ACTIONS REQUISES:
(1) D'après le texte sur la poésie irlandaise, quels premiers poètes irlandais importants de langue anglaise le XVIIIe siècle a-t-il connus ?
(2) Renvoyez à l'identique le passage du texte sur la poésie irlandaise qui s'ouvre sur les mots contenant "La poésie irlandaise" et se termine par "dehors du pays.".

TEXTE SÉLECTIONNÉ:
******
William Butler Yeats
par G. C. Beresford (1911)

La poésie irlandaise a une histoire longue et complexe. La littérature et poésie irlandaise est l’une des plus anciennes et connaît une tradition quasiment ininterrompue du VIe siècle à nos jours. Cependant, au moins jusqu’au XIVe siècle, la poésie en anglais a aussi bien été écrite en Irlande que par des Irlandais en dehors du pays.

À la fin du Moyen Âge, l’ordre du vieux gaélique qui soutenait les bardes professionnels disparaît, et la poésie en irlandais commence à être marginalisée. Au XIXe siècle, elle est déjà considérée comme un art folklorique.

Le XVIIIe siècle connait d’une part un renouveau de la poésie des bardes et d’autre part les premiers poètes irlandais importants en langue anglaise comme Jonathan Swift et Oliver Goldsmith.

Au XIXe siècle, les poètes irlandais écrivant en anglais essayent de réinventer la tradition gaélique dans leur nouveau langage, souvent traduisant les chansons des anciens bardes et autres poésies irlandaises, racontant à nouveau les histoires de la mythologie celtique en vers victoriens. On retrouve cette tendance dans les débuts de William Butler Yeats.
******
DONNÉES DISPONIBLES:
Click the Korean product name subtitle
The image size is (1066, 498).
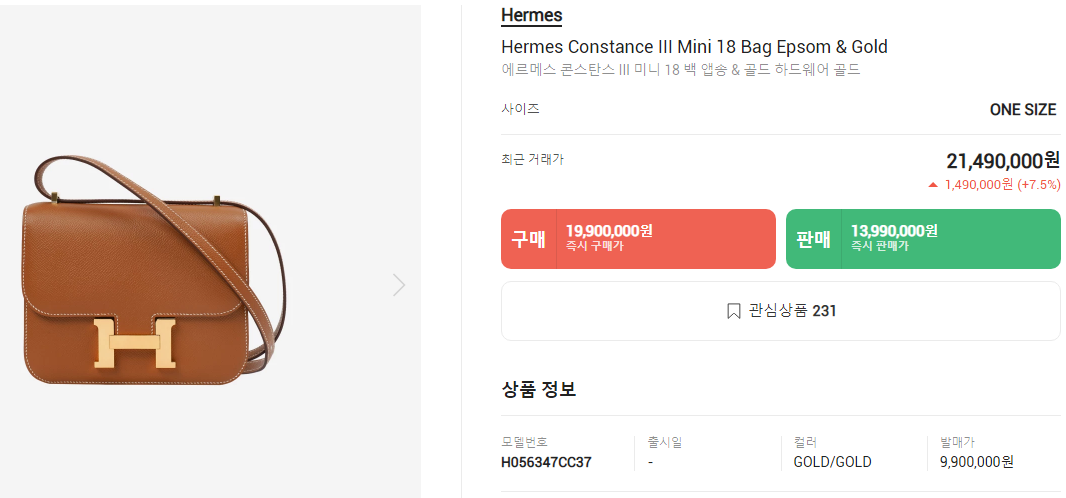(x=680, y=70)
******
RÉSULTATS DES TÂCHES:
(1) Jonathan Swift et Oliver Goldsmith.

(2)
La poésie irlandaise a une histoire longue et complexe. La littérature et poésie irlandaise est l’une des plus anciennes et connaît une tradition quasiment ininterrompue du VIe siècle à nos jours. Cependant, au moins jusqu’au XIVe siècle, la poésie en anglais a aussi bien été écrite en Irlande que par des Irlandais en dehors du pays.